• [RECORDED INFORMATION]:
┌────────

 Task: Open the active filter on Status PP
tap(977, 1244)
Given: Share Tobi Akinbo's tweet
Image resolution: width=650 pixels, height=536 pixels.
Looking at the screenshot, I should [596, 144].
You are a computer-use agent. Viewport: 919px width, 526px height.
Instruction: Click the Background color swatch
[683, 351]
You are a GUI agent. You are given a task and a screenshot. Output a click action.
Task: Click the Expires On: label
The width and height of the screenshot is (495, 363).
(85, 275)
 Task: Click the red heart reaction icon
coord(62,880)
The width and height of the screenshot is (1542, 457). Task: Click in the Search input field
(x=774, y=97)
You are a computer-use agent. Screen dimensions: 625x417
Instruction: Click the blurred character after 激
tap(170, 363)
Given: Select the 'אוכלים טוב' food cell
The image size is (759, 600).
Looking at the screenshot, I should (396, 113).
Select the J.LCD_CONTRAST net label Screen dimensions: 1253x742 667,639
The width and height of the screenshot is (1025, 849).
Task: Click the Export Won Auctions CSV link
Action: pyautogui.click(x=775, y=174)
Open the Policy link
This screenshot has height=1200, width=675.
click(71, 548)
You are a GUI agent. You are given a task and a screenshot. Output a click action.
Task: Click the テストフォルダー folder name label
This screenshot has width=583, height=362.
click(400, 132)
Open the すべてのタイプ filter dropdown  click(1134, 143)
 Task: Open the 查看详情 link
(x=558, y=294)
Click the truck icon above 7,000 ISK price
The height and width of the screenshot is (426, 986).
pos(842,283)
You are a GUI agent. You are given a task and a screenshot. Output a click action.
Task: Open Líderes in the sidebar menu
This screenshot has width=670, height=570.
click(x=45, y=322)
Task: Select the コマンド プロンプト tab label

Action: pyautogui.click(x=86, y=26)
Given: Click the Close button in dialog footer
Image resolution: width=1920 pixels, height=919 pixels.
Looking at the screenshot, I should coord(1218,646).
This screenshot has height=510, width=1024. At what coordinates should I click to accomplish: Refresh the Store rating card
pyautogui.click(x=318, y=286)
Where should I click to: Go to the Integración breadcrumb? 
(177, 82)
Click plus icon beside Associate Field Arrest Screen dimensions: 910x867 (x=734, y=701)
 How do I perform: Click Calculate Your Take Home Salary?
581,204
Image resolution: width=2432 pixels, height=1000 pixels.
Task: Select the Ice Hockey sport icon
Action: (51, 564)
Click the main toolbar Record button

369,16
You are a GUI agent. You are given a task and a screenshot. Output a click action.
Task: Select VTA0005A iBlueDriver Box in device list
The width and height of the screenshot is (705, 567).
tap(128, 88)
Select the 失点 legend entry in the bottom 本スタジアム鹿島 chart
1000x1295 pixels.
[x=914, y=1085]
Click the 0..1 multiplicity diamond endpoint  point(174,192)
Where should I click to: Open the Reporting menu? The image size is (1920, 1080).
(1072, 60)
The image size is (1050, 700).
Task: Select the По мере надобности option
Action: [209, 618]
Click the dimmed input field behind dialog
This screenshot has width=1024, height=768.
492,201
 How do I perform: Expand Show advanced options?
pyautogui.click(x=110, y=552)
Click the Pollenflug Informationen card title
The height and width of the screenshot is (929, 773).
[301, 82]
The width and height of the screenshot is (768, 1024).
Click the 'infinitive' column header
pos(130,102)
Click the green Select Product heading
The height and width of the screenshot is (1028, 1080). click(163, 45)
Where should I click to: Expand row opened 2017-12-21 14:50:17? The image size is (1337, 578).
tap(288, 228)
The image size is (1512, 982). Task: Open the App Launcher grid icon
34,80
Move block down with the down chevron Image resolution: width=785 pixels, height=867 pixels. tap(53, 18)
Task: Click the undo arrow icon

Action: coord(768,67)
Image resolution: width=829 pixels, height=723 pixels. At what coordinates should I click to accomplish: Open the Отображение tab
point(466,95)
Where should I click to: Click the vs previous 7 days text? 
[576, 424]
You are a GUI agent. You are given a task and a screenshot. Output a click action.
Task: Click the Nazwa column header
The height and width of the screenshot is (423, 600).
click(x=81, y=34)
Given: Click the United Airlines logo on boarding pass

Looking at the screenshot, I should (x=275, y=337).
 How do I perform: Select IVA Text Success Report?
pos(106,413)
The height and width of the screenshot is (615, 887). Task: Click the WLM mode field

└────────

• [AIM OF THE EXERCISE]:
Extract the lines of the preceding material that run from the line with "Image resolution: width=1920" through the line with "Click plus icon", inclusive, reproducing them exactly and adding nothing.

• [ANSWER TO THE PROBLEM]:
Image resolution: width=1920 pixels, height=919 pixels.
Looking at the screenshot, I should coord(1218,646).
This screenshot has height=510, width=1024. At what coordinates should I click to accomplish: Refresh the Store rating card
pyautogui.click(x=318, y=286)
Where should I click to: Go to the Integración breadcrumb? 
(177, 82)
Click plus icon beside Associate Field Arrest Screen dimensions: 910x867 (x=734, y=701)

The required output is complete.